### [What is expected]
Please print the line that holds "969x406 pixels. How" and each line after it to the end of the data, word for word, without any pictures.

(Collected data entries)
#####

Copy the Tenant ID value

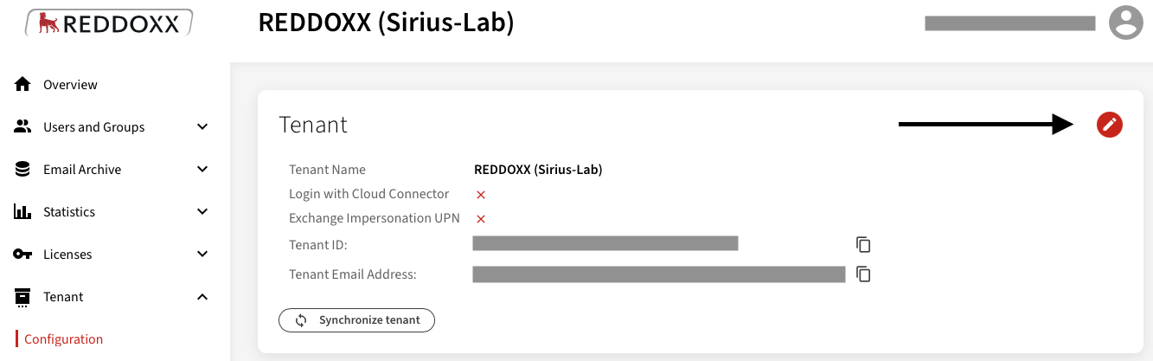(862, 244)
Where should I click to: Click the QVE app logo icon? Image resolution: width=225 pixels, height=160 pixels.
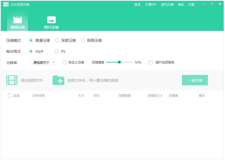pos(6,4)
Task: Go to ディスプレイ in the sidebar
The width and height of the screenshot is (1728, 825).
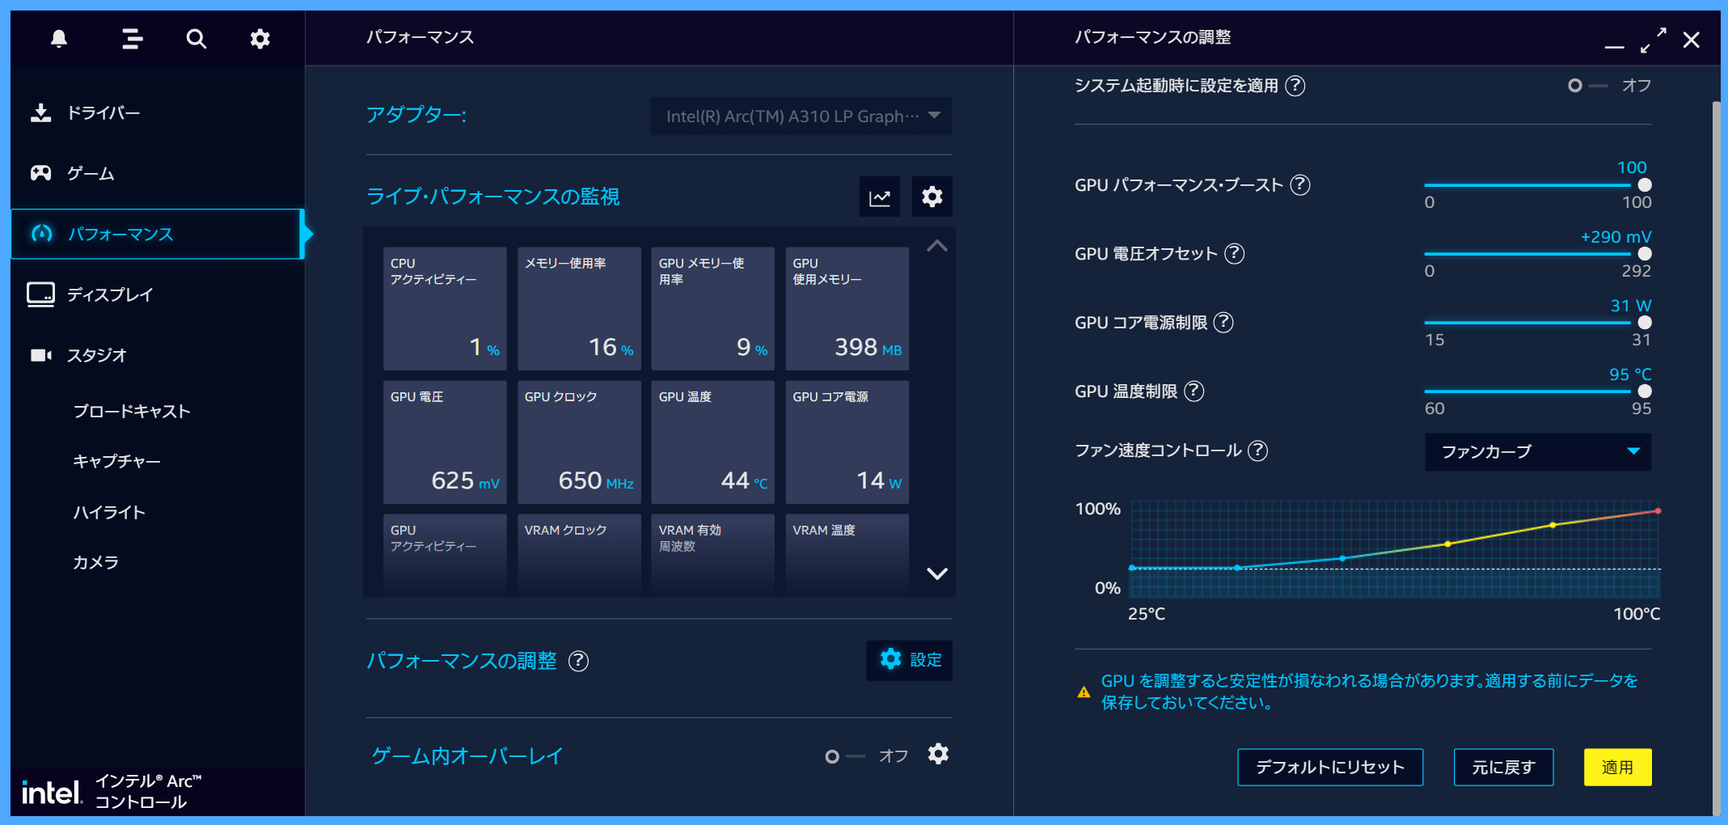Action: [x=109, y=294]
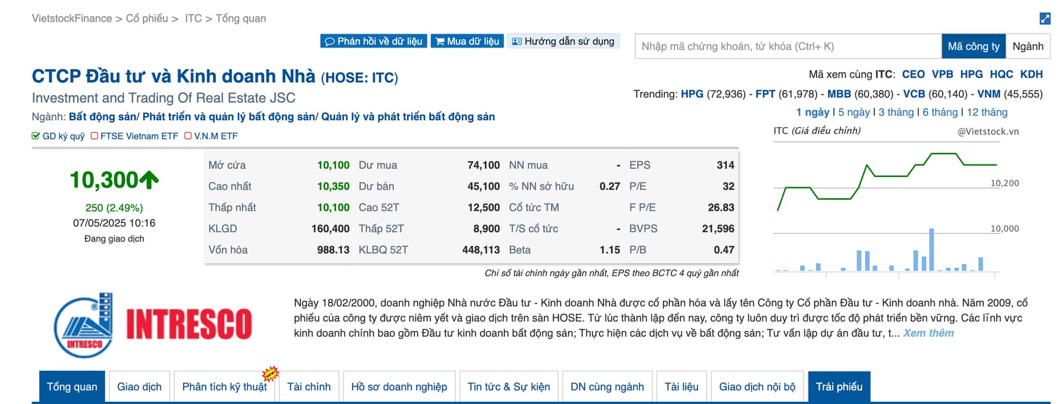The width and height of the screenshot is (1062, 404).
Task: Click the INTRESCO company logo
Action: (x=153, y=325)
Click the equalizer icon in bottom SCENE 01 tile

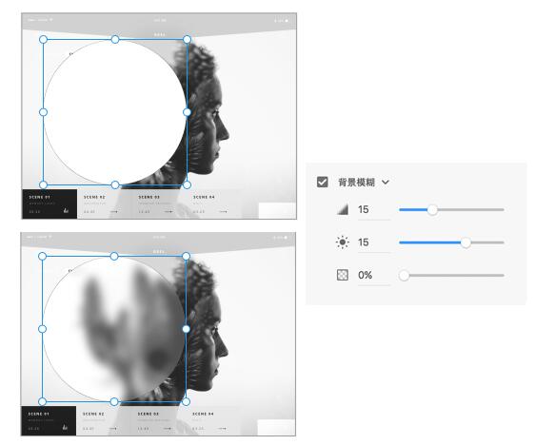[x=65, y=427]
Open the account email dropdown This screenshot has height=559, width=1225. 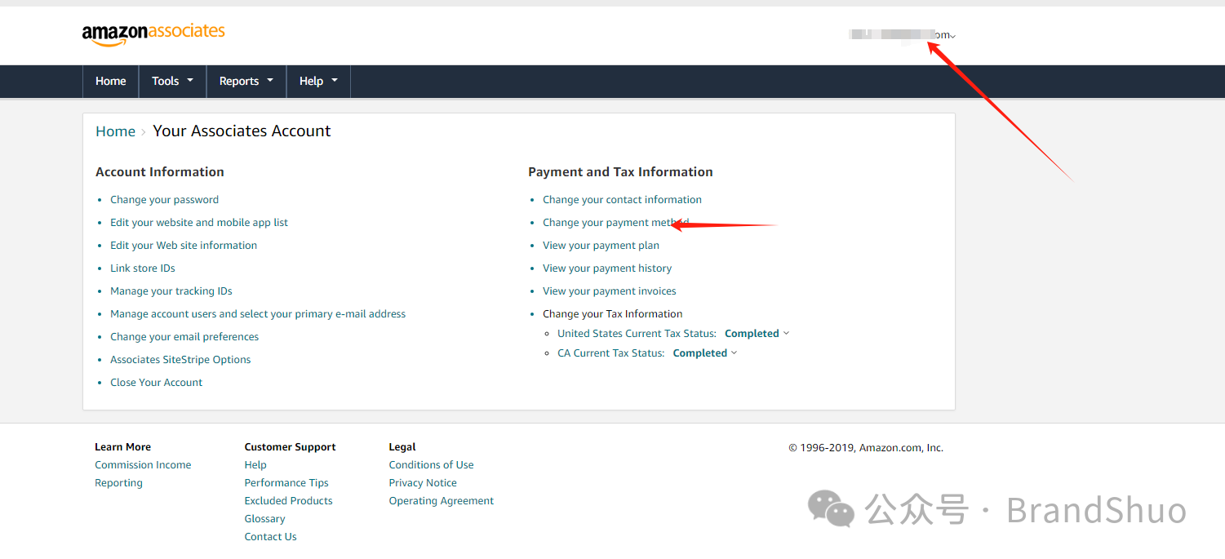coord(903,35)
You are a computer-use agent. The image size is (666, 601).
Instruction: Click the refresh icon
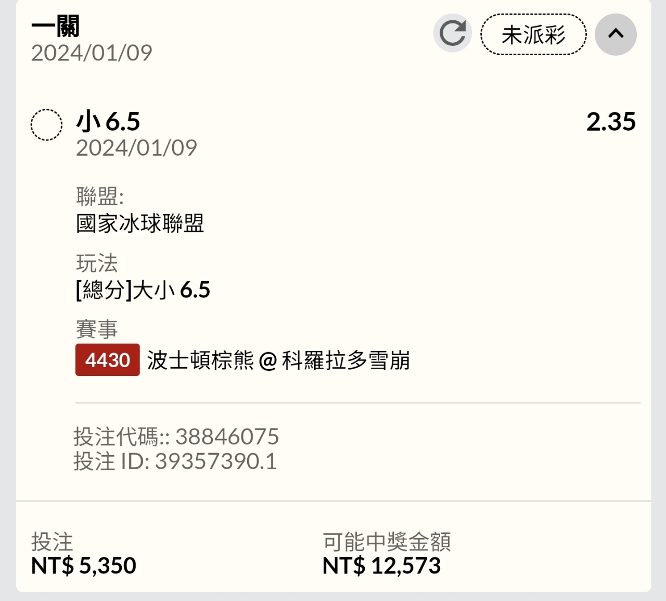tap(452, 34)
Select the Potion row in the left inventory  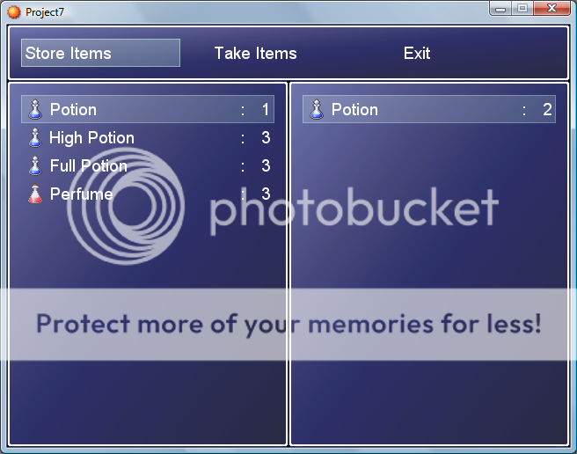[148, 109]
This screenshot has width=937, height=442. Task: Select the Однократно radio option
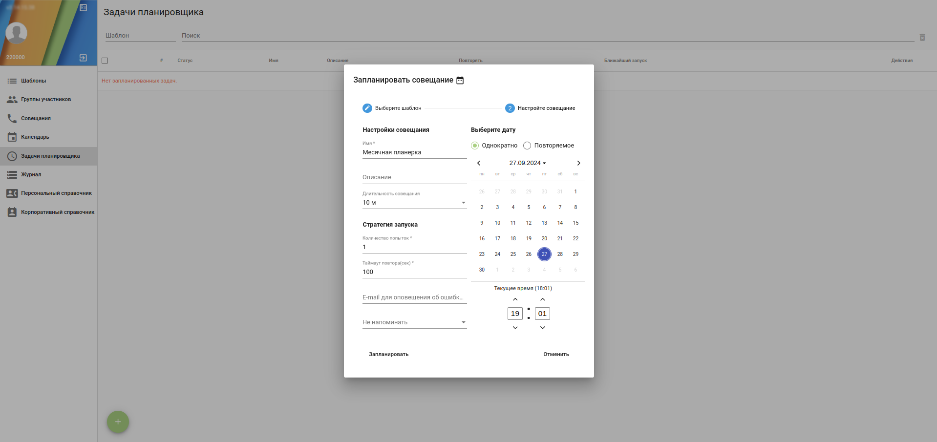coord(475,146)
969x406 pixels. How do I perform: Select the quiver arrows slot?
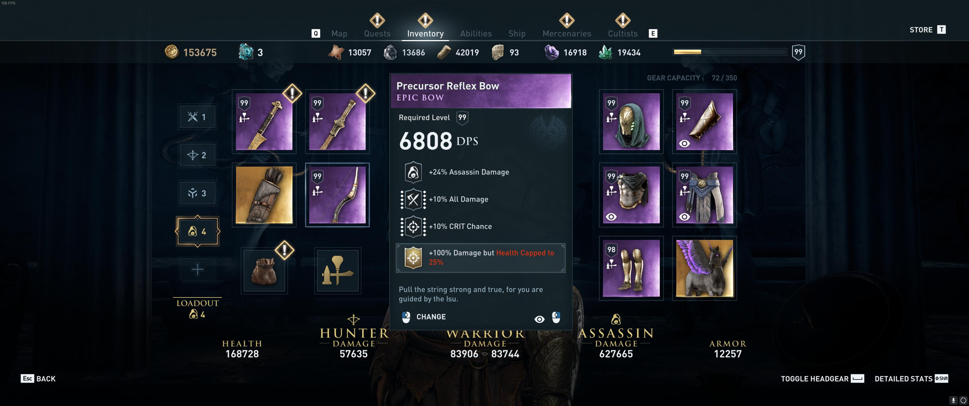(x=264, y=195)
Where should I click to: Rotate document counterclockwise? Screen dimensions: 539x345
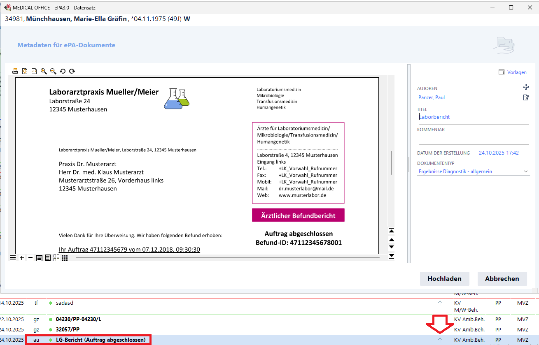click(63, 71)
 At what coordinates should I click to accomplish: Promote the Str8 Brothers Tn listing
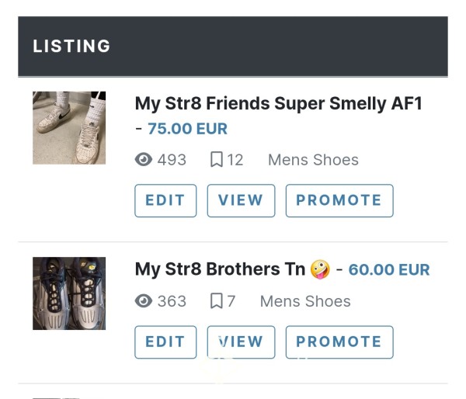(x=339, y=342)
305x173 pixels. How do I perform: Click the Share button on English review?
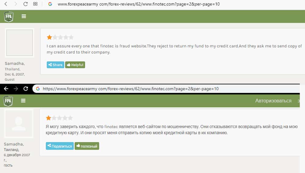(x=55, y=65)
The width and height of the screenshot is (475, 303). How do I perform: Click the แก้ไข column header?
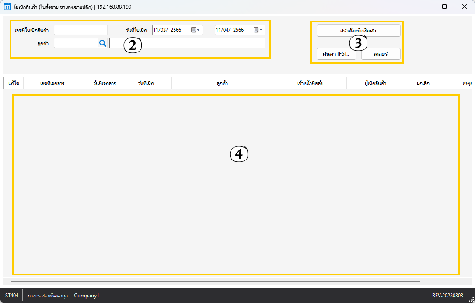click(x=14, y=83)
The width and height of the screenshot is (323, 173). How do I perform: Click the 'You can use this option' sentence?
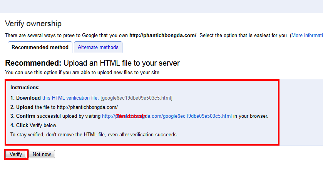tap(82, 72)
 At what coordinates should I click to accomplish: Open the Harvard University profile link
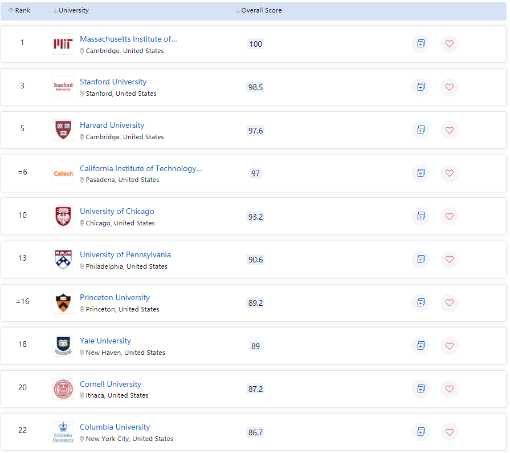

#####

### [The answer]
969x406 pixels. How do I perform: Select the quiver arrows slot?
(x=264, y=195)
Where should I click to: Rotate document counterclockwise? Screen dimensions: 539x345
click(63, 71)
 At what coordinates should I click to accomplish: Promote the Str8 Brothers Tn listing
(x=339, y=342)
305x173 pixels. How do I perform: Click the Share button on English review?
(x=55, y=65)
The width and height of the screenshot is (475, 303). How do I perform: Click the แก้ไข column header?
click(x=14, y=83)
The width and height of the screenshot is (323, 173). How do I perform: Click the 'You can use this option' sentence?
tap(82, 72)
 At what coordinates should I click to accomplish: Open the Harvard University profile link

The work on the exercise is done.